Which, hmm. It seems vital that Johns’s central role in creating EdKD is acknowledged. I’d even argue it was equal, or equivalent, his precisely drawn marks the precise counterweight to Rauschenberg’s vigorous erasures. And the title, even the titling, and thus the conceptual framing, is Johns.
Or at least it was. But the gilt and the current matting, has been changed, once and maybe twice or more, since Johns and Rauschenberg broke up. So it is Bob’s. And the evidence of this evolution can be seen even more clearly, thanks to the Gallery of Lost Art’s zooming feature, on the back of the work.
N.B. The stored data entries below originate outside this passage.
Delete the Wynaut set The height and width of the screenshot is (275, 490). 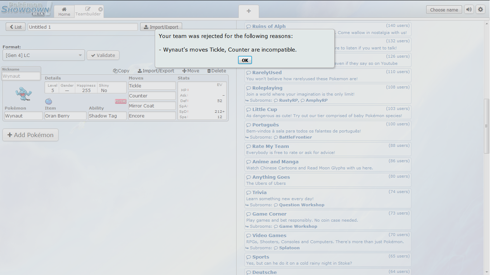[x=217, y=71]

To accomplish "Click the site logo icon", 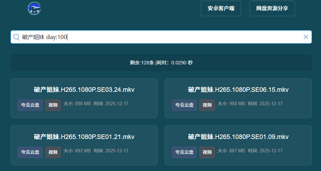I will coord(34,8).
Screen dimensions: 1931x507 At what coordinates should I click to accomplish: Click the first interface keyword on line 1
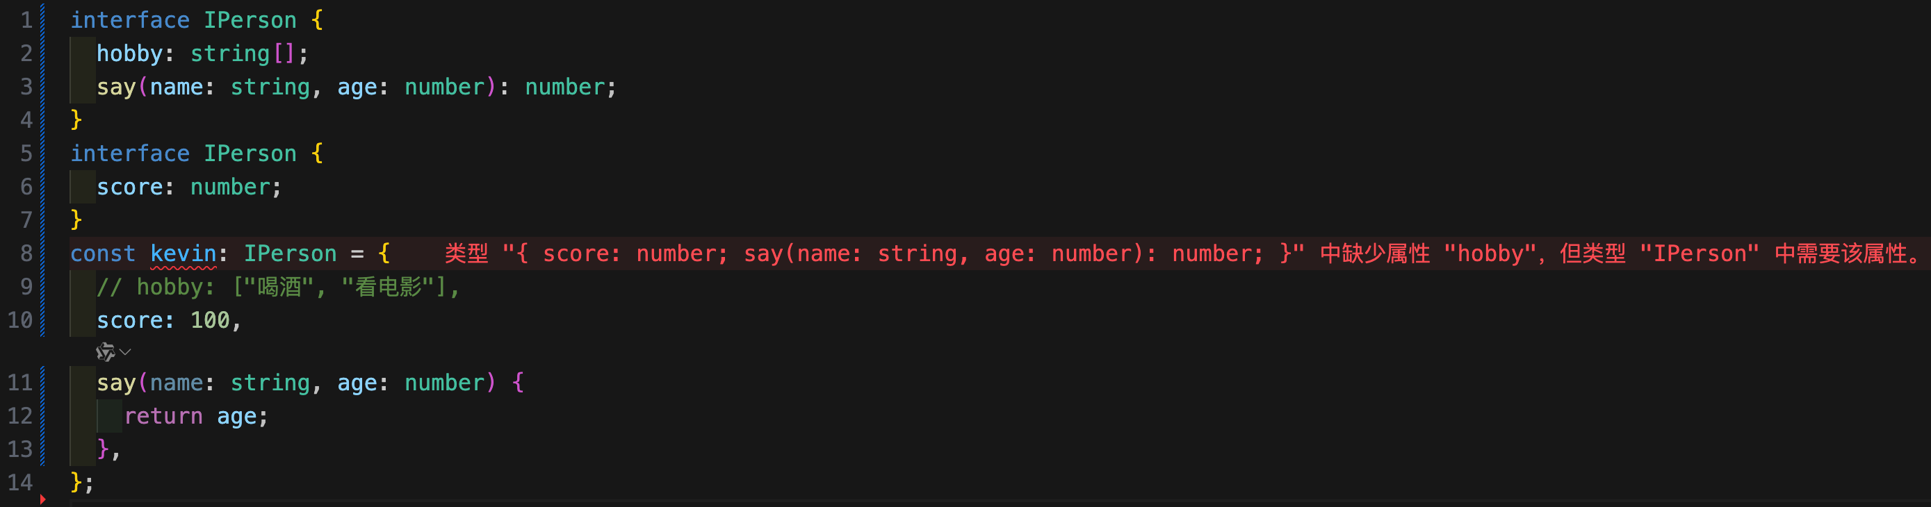pyautogui.click(x=130, y=20)
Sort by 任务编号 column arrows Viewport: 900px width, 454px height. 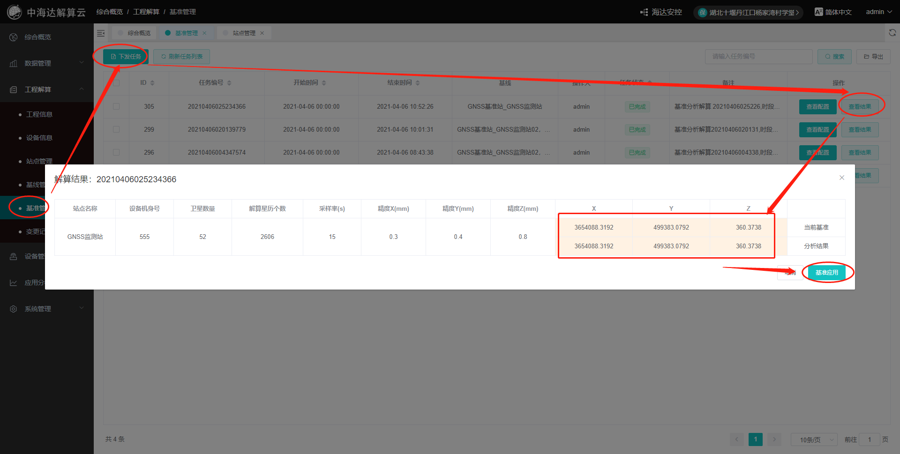[229, 83]
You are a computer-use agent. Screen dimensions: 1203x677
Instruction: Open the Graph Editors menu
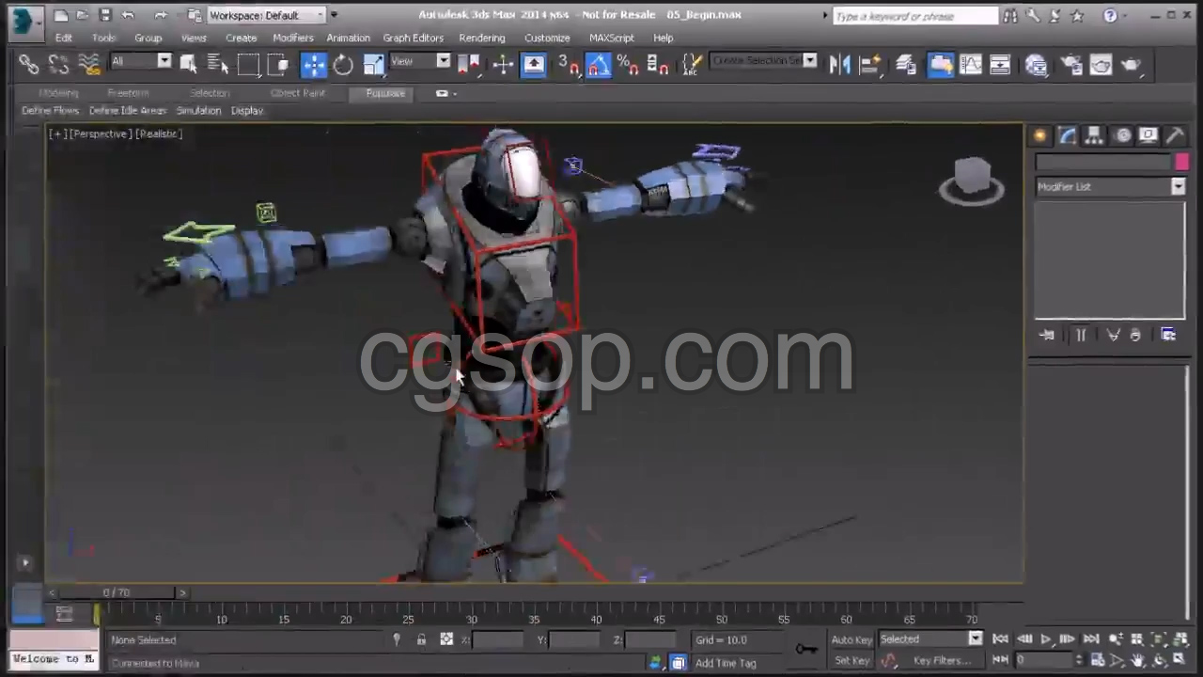click(x=413, y=38)
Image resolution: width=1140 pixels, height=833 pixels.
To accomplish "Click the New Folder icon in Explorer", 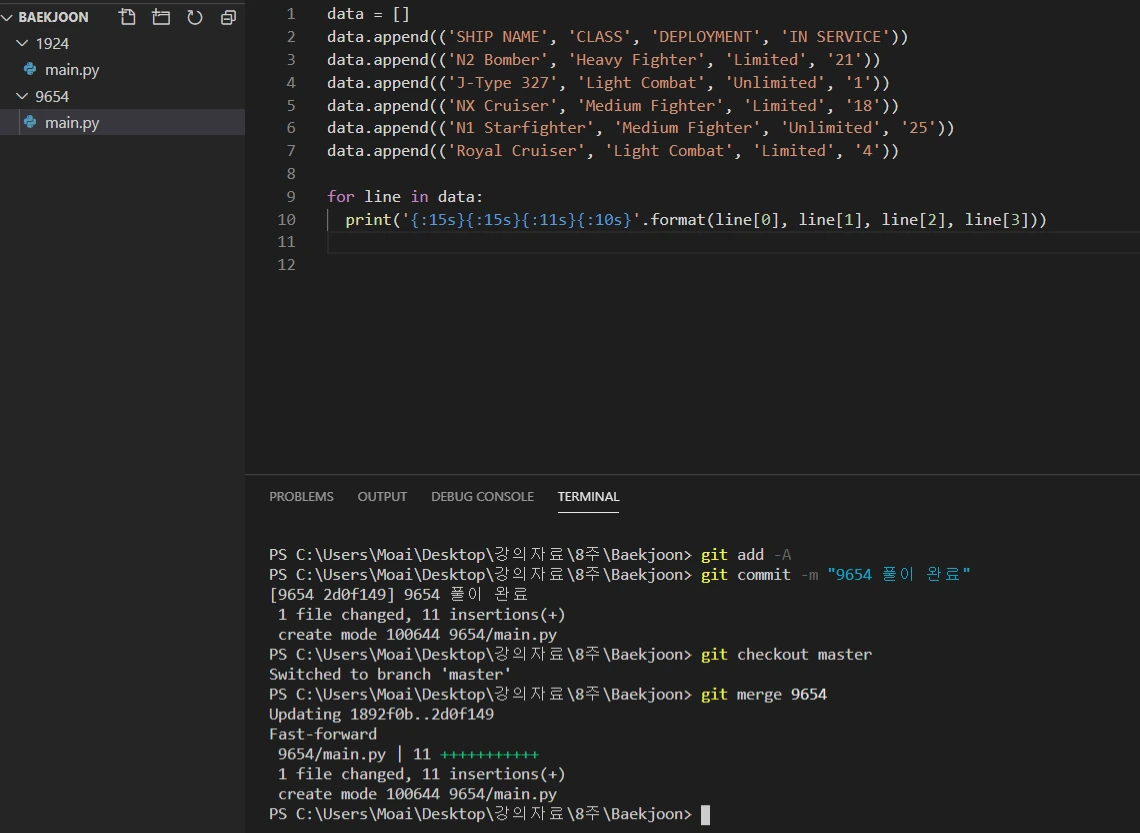I will [x=161, y=17].
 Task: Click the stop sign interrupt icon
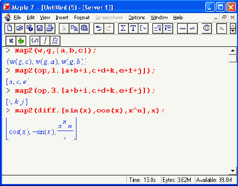(x=206, y=28)
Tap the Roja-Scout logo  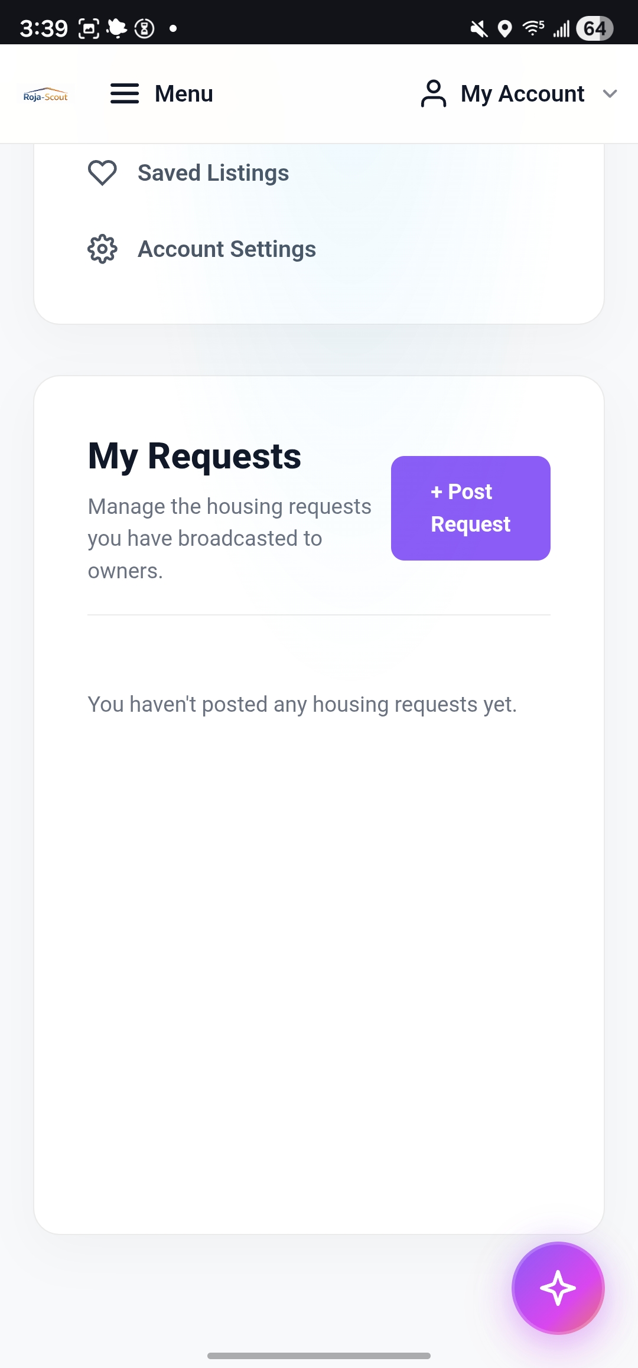(45, 95)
Though Erased de Kooning Drawing was begun in 1953 and [apparently] completed by/with Johns in 1954 or 1955, it was only exhibited publicly in 1964, first at the Wadsworth Atheneum, and then at the Guggenheim. At that time, the work’s stated dimensions were smaller, and its medium was listed as “pencil on paper.” It turns out, though, that the earliest registrar label on the back is not from 1973, as I’d previously written, but from 1966 [above], from a Gene Swenson show at The Museum of Modern Art called, “Art in the Mirror.” Swenson’s show traveled, but I haven’t figured out where. Emilio de Antonio filmed an Erased de Kooning Drawing without a mat or frame in 1970, though.
And check this out. It’s the upper right corner of the picture’s back, where a 1975 registrar sticker from [MoMA? It does look an awful lot like the 1977 sticker below it, though I can’t find a show from the Modern which might have included EdKD], I say, where a 1975 sticker is taped over. And that tape is of a certain vintage, as evidenced by the yellowing tape on top of it. And then BAM, huge tape, with the huge Guggenheim sticker from the 1997 retrospective on top of that.
In discussing the long hidden De Kooning sketch on the reverse side of the sheet, GOLA notes that the conservators had removed the drawing from its original backing board in 1988. And the current gilt frame setup was in place by Walter Hopps’ 1992 Early Rauschenberg show.
So whatever happened before de Antonio’s 1970 documentation, who knows, but Rauschenberg altered the work physically at least twice between 1975 and 1992. And while the simple gilded frame, etc. are integral to the work now, they weren’t around when Johns was working on it.
I guess I’ll keep up this level of obsessive stickergazing until SFMOMA drops its database on us next summer. Stick around.